A parte Tendou (e forse Bokuto), i ragazzi osservarono con shock come fosse stato ridotto il soggiorno del capitano della Nekoma. Sembrava che qualcuno avesse poderosamente vomitato in direzione della porta. Ovviamente non poteva essere veramente del reflusso gastrico (era impossibile che qualcuno avesse un getto così ampio e copioso), ma lo spettacolo fu comunque agghiacciante; la presenza, però, di stoviglie ammassate insieme ai pezzi di cibo e – ma santo cielo, ancora?! – di un tavolo divelto, senza contare quella mortificata delle tre matricole in un angolo, suggerirono velocemente agli spettatori che cosa fosse successo.
«Hinata, Kageyama, diteci che non è come sembra», disse Daichi, con in volto quello che non si capì fosse più incredulità, rimprovero o semplice rassegnazione.
«Lev, prego, unisciti anche tu», sibilò Yaku. Differentemente che al capitano della Karasuno, il libero sembrava senza ombra di dubbio a tanto così dal saltare al collo al giappo-russo.

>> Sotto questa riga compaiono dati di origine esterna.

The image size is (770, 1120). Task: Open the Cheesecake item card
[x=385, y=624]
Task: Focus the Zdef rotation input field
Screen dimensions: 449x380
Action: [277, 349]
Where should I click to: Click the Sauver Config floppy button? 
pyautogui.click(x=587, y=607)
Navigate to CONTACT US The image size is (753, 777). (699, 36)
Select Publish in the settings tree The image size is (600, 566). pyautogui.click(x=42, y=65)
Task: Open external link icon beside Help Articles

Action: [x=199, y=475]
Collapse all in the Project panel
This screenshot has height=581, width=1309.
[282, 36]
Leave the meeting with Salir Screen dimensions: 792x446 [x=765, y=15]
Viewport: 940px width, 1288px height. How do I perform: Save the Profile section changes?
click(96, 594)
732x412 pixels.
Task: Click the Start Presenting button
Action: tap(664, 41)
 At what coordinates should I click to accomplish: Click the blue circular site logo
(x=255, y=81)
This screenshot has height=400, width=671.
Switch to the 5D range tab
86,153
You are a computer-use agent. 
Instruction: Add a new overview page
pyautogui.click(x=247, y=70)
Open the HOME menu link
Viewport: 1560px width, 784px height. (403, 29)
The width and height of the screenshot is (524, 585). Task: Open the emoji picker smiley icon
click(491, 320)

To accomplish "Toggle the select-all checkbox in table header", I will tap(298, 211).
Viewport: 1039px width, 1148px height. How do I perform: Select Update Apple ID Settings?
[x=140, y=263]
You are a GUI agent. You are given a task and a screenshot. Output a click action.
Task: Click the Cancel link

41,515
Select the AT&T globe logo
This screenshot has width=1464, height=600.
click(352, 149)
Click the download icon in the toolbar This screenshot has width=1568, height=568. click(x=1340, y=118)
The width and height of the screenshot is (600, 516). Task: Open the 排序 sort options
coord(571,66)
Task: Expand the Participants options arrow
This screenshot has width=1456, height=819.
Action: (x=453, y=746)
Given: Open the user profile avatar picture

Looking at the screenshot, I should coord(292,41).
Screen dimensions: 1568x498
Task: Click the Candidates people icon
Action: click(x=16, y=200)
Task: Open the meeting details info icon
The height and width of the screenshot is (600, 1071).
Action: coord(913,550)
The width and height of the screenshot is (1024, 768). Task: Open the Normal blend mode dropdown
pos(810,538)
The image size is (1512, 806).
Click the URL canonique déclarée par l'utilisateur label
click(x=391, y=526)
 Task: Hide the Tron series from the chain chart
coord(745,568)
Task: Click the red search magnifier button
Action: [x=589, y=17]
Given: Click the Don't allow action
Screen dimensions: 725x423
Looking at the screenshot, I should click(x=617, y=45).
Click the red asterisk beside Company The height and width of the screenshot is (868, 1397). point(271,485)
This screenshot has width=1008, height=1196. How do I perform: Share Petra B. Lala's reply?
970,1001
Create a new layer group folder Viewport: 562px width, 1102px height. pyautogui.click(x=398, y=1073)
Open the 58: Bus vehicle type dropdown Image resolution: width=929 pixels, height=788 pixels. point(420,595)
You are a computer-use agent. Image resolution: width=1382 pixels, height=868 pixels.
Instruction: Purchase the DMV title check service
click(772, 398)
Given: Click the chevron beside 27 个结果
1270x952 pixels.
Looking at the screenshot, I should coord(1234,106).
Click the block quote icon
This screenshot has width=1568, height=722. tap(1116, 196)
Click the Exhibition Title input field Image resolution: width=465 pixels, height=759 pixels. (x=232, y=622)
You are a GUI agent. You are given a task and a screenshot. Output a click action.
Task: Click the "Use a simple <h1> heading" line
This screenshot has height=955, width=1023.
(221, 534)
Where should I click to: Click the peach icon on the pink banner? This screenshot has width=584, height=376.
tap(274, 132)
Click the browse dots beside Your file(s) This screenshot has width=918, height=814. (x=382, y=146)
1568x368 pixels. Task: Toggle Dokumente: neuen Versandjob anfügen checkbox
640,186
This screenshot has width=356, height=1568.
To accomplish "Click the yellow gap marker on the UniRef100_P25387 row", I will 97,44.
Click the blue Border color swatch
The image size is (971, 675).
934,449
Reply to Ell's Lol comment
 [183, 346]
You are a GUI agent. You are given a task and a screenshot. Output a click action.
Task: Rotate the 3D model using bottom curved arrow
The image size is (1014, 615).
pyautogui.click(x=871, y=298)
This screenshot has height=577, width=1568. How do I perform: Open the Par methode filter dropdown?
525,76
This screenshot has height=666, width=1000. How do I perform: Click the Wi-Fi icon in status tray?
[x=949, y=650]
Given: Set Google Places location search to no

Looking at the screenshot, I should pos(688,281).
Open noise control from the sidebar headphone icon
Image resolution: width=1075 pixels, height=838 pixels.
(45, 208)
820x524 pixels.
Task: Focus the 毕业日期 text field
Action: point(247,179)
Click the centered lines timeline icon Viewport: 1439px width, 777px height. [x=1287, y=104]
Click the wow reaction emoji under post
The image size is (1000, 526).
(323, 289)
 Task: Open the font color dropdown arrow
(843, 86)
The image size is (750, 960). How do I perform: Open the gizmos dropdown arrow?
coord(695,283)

Insomma, la questione era che tra tutti e tre il panico di non sapere cosa fare aveva genialmente suggerito loro di infilare nello sgabuzzino attaccato alle scale i tavoli e le sedie da esterni piegati alla bell’è meglio. Anche se poi avevano avuto l’accortezza di non impilarci i piatti con le rimanenze della cena, questa saggia decisione era stata controbilanciata dalla stupidità di ignorare il fatto che lo sgabuzzino in questione sembrasse sul punto di esplodere. E quando questo inevitabilmente era accaduto, sedie e tavoli impazziti e brutalizzati riscossero la loro vendetta riversandosi su Hinata e tutti i piatti con il cibo che stava portando.
Daichi si portò una mano alla fronte. Akaashi aveva un’espressione così tirata e calma da far paura.
Kuroo sentiva il bisogno di un calmante.
Poi Hinata si buttò in ginocchio: «MI DISPIACE!», gridò: «Anche se mi sono allenato duramente ancora non riesco ad evitare gli ostacoli come quando schiaccio! Lasciate che ripulisca!».
Il proprietario di casa non si sentiva affatto sicuro di lasciare la risoluzione nelle sue mani ancora una volta, visti i risultati, ma non poté ribattere che subito anche Kageyama si inginocchiò, battendo addirittura la testa sul pavimento: «No, è stata colpa mia! Avrei dovuto immaginare che Hinata si sarebbe scontrato contro il muro, cioè, contro i tavoli, e non gli ho dato le direttive giuste! Fatemi rimediare! Prometto che migliorerò!».
Ora, di fronte a questa scena così seria, la compagnia non seppe se ridere o piangere.
Kuroo ripensò istintivamente al bellissimo momento che aveva vissuto giusto due minuti prima, quella beata pace interiore a bordo piscina insieme a Kenma, e si chiese seriamente quale misterioso karma imperversasse su di lui. Gli era parsa la conclusione perfetta della storia: un momento di serenità e pienezza, che assopisse con solennità le loro avventure – e invece no, troppo facile! A quanto pare chiudere il sipario sulle vicende della propria vita non era qualcosa che potesse scegliere autonomamente!
Sospirò, mentre, in sottofondo, sentì i ragazzi rimproverarsi e rimbrottarsi tra di loro. Aprì gli occhi e lanciò un’occhiata a Kenma e a Bokuto.
«Sigh, ho capito», disse, alzando le mani in segno di resa: «Puliamo, non c’è altro da fare. E se ci metteremo troppo, restate pure a dormire. Ci organizzeremo tra letti e brandine», concluse con un sorrisetto.
Decisamente, no: non c’era alcun sipario, alcun sacro momento di riepilogo cascato dal cielo, ma solo una banda di idioti patentati e il loro assurdo modo di complicare anche le cose più semplici. Non era ancora finita!



Angolo dell'autrice:
(Per capire ciò di cui parla Noya, vi rimando a questo video che ruberà solo 1:48 delle vostre vite: https://www.youtube.com/watch?v=15nNY7uofNw)
Dunque, tutta d'un fiato, ecco la conclusione di questa storia. Essendomi immedesimata in Kuroo più del previsto, ho percepito la sua apprensione per tutta la fic, perciò ora sto tirando un sospiro di sollievo! Mi raccomando, non ubriacatevi ed andate in piscina. Mi prendo la responsabilità di aver stravolto la storia della nascita del Twister - ma per quanto riguarda l'alta concentrazione di trash, vi giuro che non è stata una cosa voluta. Come sempre devo ringrazie le mie bros per la direzione della storia, e un grazie anche a chiunque leggerà la storia e/o lascerà una recensione!